* **Task directions**
Scan the material below for the string "computer", and copy every line where it shows up.

[[ Data to examine open ]]

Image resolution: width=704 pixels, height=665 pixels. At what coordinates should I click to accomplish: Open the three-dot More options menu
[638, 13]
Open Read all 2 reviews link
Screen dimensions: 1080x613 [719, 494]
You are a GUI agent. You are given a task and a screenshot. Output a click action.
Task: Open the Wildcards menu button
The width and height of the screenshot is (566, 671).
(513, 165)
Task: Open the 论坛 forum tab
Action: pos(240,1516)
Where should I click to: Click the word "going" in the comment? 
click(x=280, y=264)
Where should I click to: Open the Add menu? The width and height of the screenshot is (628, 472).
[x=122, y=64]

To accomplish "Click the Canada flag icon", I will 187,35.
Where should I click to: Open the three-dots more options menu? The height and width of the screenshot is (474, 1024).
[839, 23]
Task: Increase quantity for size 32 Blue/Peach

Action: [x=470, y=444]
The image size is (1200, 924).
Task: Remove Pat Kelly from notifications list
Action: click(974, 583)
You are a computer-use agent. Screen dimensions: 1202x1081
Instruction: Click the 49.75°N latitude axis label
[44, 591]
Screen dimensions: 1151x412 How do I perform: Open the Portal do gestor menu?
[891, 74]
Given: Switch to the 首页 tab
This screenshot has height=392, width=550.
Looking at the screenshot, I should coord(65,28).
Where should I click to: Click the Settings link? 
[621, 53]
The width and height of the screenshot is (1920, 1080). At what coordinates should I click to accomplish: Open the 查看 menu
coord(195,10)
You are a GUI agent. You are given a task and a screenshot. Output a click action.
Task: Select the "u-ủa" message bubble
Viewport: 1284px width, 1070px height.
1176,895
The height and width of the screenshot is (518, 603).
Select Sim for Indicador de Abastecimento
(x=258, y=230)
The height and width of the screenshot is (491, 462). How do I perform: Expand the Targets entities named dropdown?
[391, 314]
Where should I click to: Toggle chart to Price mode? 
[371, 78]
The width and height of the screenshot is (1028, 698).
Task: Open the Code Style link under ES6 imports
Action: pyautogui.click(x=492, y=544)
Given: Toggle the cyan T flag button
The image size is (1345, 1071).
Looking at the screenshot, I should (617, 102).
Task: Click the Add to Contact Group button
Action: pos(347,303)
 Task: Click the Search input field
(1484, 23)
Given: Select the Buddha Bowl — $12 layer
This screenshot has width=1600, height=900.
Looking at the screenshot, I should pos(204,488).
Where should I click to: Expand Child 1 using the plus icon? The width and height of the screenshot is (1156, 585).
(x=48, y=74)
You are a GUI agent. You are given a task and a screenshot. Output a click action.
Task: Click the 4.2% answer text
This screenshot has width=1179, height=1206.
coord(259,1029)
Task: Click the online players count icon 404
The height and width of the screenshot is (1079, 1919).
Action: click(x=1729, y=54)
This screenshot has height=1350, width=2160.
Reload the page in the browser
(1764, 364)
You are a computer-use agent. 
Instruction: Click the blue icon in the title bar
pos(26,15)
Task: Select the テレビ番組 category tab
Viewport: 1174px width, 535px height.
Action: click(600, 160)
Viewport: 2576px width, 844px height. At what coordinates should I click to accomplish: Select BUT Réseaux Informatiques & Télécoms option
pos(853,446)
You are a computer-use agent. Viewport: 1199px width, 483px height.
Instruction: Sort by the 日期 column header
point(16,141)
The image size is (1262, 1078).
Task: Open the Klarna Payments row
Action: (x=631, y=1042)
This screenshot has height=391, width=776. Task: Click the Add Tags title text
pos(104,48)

[[ Data to examine closed ]]

* **Solution below**
You are a computer-use agent. Screen dimensions: 1202x1081
You are a computer-use agent. 
You are a computer-use agent. Viewport: 1199px width, 483px height.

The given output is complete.